== THE DATA
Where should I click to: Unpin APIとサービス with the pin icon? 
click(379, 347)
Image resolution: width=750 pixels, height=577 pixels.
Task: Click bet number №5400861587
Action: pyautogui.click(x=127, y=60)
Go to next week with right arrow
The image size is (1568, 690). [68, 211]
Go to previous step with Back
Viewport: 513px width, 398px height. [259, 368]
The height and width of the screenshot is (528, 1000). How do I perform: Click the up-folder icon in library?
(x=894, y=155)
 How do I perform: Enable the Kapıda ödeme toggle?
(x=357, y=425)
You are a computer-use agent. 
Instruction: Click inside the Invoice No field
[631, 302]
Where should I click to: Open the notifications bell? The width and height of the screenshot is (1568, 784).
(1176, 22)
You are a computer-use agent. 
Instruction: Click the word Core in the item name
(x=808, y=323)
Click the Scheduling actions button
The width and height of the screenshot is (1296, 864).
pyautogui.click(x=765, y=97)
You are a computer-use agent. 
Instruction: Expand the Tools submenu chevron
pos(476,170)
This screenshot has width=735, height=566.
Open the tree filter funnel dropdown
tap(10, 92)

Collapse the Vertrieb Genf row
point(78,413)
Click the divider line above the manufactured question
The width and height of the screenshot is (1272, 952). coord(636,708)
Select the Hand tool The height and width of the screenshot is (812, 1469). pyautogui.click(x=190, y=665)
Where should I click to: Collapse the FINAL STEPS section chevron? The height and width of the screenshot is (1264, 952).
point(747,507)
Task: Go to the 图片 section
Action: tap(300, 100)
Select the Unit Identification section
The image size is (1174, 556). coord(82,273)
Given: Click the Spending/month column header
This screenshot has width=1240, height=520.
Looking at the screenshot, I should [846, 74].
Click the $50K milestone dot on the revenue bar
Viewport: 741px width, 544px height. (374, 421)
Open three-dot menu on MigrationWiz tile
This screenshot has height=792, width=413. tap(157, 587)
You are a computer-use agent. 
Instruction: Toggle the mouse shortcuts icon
====
## INSTRUCTIONS TO FOLLOW:
Start at the first line of the material and write everything out exactly.

## RESPONSE TO THIS EXERCISE:
Where should I click to: Unpin APIとサービス with the pin icon? 
click(379, 347)
Image resolution: width=750 pixels, height=577 pixels.
Task: Click bet number №5400861587
Action: pyautogui.click(x=127, y=60)
Go to next week with right arrow
The image size is (1568, 690). [68, 211]
Go to previous step with Back
Viewport: 513px width, 398px height. [259, 368]
The height and width of the screenshot is (528, 1000). How do I perform: Click the up-folder icon in library?
(x=894, y=155)
 How do I perform: Enable the Kapıda ödeme toggle?
(x=357, y=425)
You are a computer-use agent. 
Instruction: Click inside the Invoice No field
[631, 302]
Where should I click to: Open the notifications bell? The width and height of the screenshot is (1568, 784).
(1176, 22)
You are a computer-use agent. 
Instruction: Click the word Core in the item name
(x=808, y=323)
Click the Scheduling actions button
The width and height of the screenshot is (1296, 864).
pyautogui.click(x=765, y=97)
You are a computer-use agent. 
Instruction: Expand the Tools submenu chevron
pos(476,170)
This screenshot has width=735, height=566.
Open the tree filter funnel dropdown
tap(10, 92)

Collapse the Vertrieb Genf row
point(78,413)
Click the divider line above the manufactured question
The width and height of the screenshot is (1272, 952). coord(636,708)
Select the Hand tool The height and width of the screenshot is (812, 1469). pyautogui.click(x=190, y=665)
Where should I click to: Collapse the FINAL STEPS section chevron? The height and width of the screenshot is (1264, 952).
point(747,507)
Task: Go to the 图片 section
Action: tap(300, 100)
Select the Unit Identification section
The image size is (1174, 556). coord(82,273)
Given: Click the Spending/month column header
This screenshot has width=1240, height=520.
Looking at the screenshot, I should [846, 74].
Click the $50K milestone dot on the revenue bar
Viewport: 741px width, 544px height. (374, 421)
Open three-dot menu on MigrationWiz tile
This screenshot has height=792, width=413. tap(157, 587)
You are a computer-use agent. 
Instruction: Toggle the mouse shortcuts icon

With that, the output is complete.